Berdasarkan hasil wawancara dengan siswa, maka diketahui bahwa siswa cenderung merasa bosan pada saat guru menyampaikan materi yang
berupa teori. Siswa mengeluhkan bahwa guru kurang memberikan variasi dalam mengajar. Sementara itu dari hasil wawancara dengan guru, guru
menyadari bahwa ia kurang dapat memberikan alternatif metode pengajaran lain yang mampu membangkitkan antusiasme siswa. Hal ini dikarenakan
kurangnya kemampuan guru dalam mengoptimalkan fasilitas yang ada di dalam kelas. Disamping itu, pihak sekolah yang tidak menyediakan ruang
khusus seni rupa atau galeri di sekolah sehingga kegiatan siswa untuk berapresiasi seni kurang maksimal. Sekolah memberikan fasilitas untuk
seluruh mata pelajaran berupa komputer LCD, proyektor LCD, dan layar proyektor, yang masing-masing terdapat di dalam setiap kelas.

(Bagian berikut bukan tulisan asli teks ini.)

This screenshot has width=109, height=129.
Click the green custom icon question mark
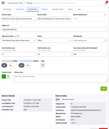pyautogui.click(x=4, y=76)

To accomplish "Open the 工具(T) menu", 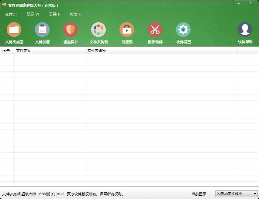I will coord(54,14).
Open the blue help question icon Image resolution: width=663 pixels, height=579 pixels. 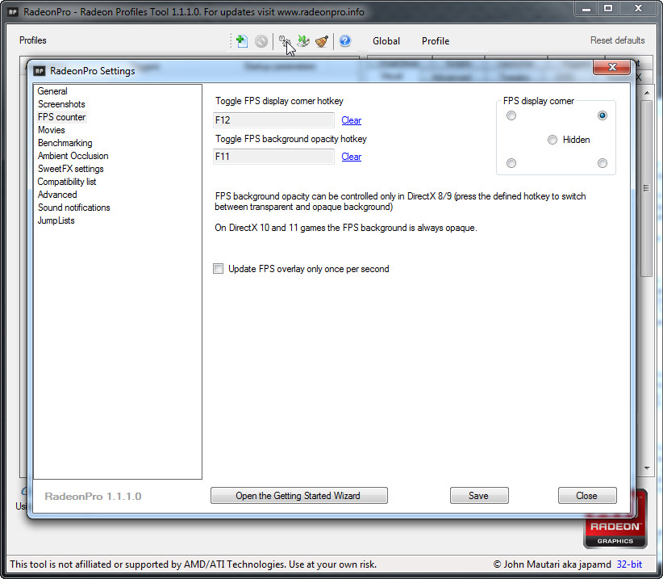(345, 40)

Dari hasil observasi tersebut, maka peneliti dan guru melakukan refleksi untuk mencari solusi yang dapat mengatasi permasalahan di kelas,
yaitu melakukan upaya untuk meningkatkan apresiasi seni siswa terhadap seni rupa terapan daerah. Tindakan perbaikan yang pertama di lakukan ialah
dengan meningkatkan keaktifan siswa di dalam kelas pada saat pelajaran berlangsung. Upaya peningkatan ini dilakukan dengan menarik antusiasme
dan perhatian siswa agar dapat menangkap materi yang diajarkan, yang
commit to user 65
selanjutnya siswa diharapkan mampu memahaminya dengan baik. Dari hasil kegiatan refleksi dengan guru, maka diperoleh solusi untuk permasalahan
kelas X-4, yaitu menyampaikan materi dengan menggunakan media audio visual pengetahuan tentang batik. Solusi ini diperoleh mengingat sebelumnya
guru belum pernah mencoba untuk menggunakan media audio visual sebagai variasi dalam mengajarnya. Selain itu, berdasarkan hasil wawancara dengan
siswa, ternyata siswa lebih menyukai penyampaian materi yang diselingi dengan pemberian gambar-gambar bersuara, atau film dokumenter agar tidak
bosan dengan materi apresiasi seni yang memang dipenuhi dengan teori-teori. Fasilitas dari sekolah yang tersedia selama ini juga kurang dimanfaatkan
dalam pembelajaran, sehingga peneliti dan guru dalam hal ini berupaya untuk meningkatkan apresiasi seni siswa dengan memanfaatkan fasilitas yang sudah
ada. Proses tindakan perbaikan ini akan dilaksanakan dalam 2 siklus,
masing-masing siklus 2 pertemuan. Setiap siklus terdiri dari 4 tahap, yaitu: 1 Tahap Perencanaan, merupakan persiapan peneliti sebelum terjun ke
lapangan, pada
tahap ini
peneliti membuat
rencana penelitian,
mempersiapkan rencana pembelajaran, mempersiapkan media yang akan digunakan dalam penelitian, dan lain-lain; 2 Tahap Pelaksanaan Tindakan,
ialah penerapan dari perncanaan dan scenario pembelajaran yang sudah disiapkan; 3 Tahap Observasi, dilakukan untuk mengatahui keadaan
lapangan dengan mengamati secara langsung; 4 Tahap Refleksi, dilakukan dengan mengevaluasi proses pembelajaran siswa, hasil tes, media yang
digunakan, serta hasil wawancara. Refleksi ini dilakukan untuk menggali masalah-masalah yang terjadi selama proses pembelajaran, kemudian
dilakukan perbaikan tindakan untuk mengatasi permasalahan tersebut.